While an account is usually expected and more useful in the event of security breach or policy violation, an accountor, i.e. the organisation acting as a data steward, may report on events or operations that have taken place in accordance with pre-defined rules. For example, the process for providing information on the use of third parties in the cloud service chain is not adequately addressed in current practices, resulting in the bulk of end users not being aware of the complete cloud service delivery chain and their rights over data handling processes. In DB3.2 [31], several different obligations on informing different actors (Data Subjects or DPAs) about data processing practices have been enumerated (O1-O4, O13, O16).

Therefore, an account relating to compliance should demonstrate that the accountor fulfils the expected requirements regarding data processing practices usually defined through the obligations expressed in policies or in law. Such a report should generally describe the event in question and include the following information:

  • involved actor(s): the account should list all relevant actors who were involved in the event;
  • list of actions with time and location information: the report should describe all relevant actions taken with respect to the event to be reported. Such a description should include information about time and location.
  • justification of the event: the account should describe the reason of the event. This usually refers to the identification of the policy rule or obligation for which the accountor should comply with,
  • contact details of the person or group who is responsible for the event in case further information is needed or an unexpected problem occurs.

The description of the event should further be completed with some additional evidence in order to achieve a certain level of confidence, indeed, as also stated in [13], it is more difficult to fully demonstrate compliance than to report on a security breach. Therefore an account of compliance should regroup all appropriate evidence.

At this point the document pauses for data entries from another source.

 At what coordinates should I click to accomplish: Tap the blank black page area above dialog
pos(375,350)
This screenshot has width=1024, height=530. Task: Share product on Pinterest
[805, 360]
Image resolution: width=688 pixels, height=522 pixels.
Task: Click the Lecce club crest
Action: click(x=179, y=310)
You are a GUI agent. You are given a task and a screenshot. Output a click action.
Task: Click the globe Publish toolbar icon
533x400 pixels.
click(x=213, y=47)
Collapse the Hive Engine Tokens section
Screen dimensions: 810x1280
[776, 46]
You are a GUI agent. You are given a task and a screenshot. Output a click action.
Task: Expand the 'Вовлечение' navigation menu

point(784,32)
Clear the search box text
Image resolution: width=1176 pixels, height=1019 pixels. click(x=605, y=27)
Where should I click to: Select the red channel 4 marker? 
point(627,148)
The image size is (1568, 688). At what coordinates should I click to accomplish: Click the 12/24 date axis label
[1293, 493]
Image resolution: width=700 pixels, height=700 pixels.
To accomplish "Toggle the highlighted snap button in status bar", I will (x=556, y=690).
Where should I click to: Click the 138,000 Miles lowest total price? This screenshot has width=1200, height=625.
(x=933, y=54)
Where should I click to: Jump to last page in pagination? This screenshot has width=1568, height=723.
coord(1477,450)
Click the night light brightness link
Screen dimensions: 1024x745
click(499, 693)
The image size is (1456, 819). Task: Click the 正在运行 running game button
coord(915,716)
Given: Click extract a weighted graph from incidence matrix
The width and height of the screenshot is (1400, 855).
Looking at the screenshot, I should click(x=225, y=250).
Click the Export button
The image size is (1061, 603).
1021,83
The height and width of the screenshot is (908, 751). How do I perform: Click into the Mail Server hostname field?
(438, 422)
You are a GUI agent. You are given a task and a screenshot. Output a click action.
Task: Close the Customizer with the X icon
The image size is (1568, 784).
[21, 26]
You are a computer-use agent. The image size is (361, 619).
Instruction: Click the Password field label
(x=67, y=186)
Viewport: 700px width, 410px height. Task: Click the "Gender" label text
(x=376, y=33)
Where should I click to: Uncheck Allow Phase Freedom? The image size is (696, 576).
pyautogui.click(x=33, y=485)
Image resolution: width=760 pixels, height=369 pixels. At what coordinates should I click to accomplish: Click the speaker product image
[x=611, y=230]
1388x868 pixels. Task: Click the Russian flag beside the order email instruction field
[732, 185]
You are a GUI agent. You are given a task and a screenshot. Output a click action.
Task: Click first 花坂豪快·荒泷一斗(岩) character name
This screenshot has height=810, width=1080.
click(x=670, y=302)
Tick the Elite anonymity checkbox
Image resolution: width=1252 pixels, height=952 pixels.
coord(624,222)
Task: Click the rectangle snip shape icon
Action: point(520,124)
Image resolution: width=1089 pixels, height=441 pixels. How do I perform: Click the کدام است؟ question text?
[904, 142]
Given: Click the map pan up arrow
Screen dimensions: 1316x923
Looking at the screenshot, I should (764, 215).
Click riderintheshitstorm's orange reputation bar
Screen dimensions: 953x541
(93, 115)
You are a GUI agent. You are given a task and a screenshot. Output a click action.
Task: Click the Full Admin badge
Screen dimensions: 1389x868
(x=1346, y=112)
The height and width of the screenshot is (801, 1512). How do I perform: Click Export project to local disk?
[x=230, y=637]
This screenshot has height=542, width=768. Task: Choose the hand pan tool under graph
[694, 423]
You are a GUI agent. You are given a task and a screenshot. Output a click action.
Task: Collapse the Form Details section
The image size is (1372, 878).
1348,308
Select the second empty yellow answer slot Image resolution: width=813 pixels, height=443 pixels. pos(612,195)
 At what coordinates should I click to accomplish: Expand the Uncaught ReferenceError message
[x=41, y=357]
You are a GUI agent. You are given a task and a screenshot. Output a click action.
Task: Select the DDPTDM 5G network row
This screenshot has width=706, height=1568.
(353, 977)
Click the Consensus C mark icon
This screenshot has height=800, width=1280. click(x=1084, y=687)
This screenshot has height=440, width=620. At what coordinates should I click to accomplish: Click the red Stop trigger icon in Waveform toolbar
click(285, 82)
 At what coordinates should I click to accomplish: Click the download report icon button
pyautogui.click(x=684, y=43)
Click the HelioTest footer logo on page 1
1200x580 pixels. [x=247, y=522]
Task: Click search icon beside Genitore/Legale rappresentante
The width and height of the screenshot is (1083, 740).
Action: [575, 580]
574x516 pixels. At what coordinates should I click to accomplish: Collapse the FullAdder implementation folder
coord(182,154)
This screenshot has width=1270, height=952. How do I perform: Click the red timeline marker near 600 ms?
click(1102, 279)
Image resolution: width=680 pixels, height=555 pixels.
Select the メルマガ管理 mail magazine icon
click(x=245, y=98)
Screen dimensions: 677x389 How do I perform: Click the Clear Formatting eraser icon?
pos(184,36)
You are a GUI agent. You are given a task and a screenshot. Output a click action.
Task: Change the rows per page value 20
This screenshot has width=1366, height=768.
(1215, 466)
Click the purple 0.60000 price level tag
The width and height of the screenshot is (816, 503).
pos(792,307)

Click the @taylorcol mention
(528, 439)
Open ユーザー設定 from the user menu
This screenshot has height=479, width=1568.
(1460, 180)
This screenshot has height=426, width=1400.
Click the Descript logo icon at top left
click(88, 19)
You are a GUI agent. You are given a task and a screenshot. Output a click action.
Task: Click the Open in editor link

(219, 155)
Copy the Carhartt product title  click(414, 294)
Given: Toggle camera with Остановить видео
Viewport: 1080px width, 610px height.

In [13], Nymity divides their proposed privacy compliance attestation methodology, into two main steps: identification of the rules that require appropriate evidence and further demonstration of accountability. We propose to follow the same approach and to enrich this methodology by providing examples of forms of account by regrouping a list of potential evidence with respect to specific obligations derived from D23.2 [31]. We will consider in particular three different types of account, relating to secure data deletion, correct data storage and data location.